## Source material
==================================================

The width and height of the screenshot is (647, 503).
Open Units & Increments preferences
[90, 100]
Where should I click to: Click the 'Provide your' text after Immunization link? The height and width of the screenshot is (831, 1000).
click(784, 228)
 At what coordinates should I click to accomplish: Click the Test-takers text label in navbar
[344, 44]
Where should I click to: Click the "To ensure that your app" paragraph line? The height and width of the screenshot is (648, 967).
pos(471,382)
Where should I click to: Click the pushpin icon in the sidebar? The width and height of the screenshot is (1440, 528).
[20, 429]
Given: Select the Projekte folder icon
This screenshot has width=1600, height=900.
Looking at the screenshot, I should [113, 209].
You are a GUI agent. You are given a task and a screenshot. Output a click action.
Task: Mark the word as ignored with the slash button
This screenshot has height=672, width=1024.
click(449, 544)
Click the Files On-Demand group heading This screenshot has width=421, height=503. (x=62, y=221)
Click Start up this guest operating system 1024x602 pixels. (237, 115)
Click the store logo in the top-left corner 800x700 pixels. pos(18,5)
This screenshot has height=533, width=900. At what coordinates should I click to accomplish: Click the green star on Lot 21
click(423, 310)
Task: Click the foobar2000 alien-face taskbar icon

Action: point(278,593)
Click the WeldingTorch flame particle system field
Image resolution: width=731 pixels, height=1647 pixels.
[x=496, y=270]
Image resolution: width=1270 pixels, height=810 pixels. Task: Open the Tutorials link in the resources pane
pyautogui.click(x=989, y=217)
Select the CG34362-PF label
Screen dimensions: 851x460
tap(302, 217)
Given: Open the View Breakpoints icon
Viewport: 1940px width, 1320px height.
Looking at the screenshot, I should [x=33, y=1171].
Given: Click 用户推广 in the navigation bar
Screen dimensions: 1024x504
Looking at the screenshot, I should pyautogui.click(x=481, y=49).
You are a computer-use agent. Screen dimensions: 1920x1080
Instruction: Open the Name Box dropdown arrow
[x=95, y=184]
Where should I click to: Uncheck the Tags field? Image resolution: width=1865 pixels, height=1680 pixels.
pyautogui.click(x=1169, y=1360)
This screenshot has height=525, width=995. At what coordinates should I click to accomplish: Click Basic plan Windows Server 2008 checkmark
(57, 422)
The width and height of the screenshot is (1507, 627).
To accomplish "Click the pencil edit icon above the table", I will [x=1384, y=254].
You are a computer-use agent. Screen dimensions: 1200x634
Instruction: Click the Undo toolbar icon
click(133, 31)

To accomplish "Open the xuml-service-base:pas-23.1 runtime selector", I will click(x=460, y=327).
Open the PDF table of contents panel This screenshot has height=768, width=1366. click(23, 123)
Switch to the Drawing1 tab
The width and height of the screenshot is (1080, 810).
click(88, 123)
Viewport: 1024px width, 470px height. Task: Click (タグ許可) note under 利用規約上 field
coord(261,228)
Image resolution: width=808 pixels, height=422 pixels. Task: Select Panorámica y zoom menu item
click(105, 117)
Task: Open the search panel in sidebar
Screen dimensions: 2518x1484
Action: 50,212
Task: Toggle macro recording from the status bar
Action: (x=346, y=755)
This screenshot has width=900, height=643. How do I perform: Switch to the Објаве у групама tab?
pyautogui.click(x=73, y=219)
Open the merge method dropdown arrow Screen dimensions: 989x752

==================================================

## What to work on
Write out the records above verbatim, starting at the line that contains "Open the PDF" and stopping after the line that contains "Action: (x=346, y=755)".

## Result of this task
Open the PDF table of contents panel This screenshot has height=768, width=1366. click(23, 123)
Switch to the Drawing1 tab
The width and height of the screenshot is (1080, 810).
click(88, 123)
Viewport: 1024px width, 470px height. Task: Click (タグ許可) note under 利用規約上 field
coord(261,228)
Image resolution: width=808 pixels, height=422 pixels. Task: Select Panorámica y zoom menu item
click(105, 117)
Task: Open the search panel in sidebar
Screen dimensions: 2518x1484
Action: 50,212
Task: Toggle macro recording from the status bar
Action: (x=346, y=755)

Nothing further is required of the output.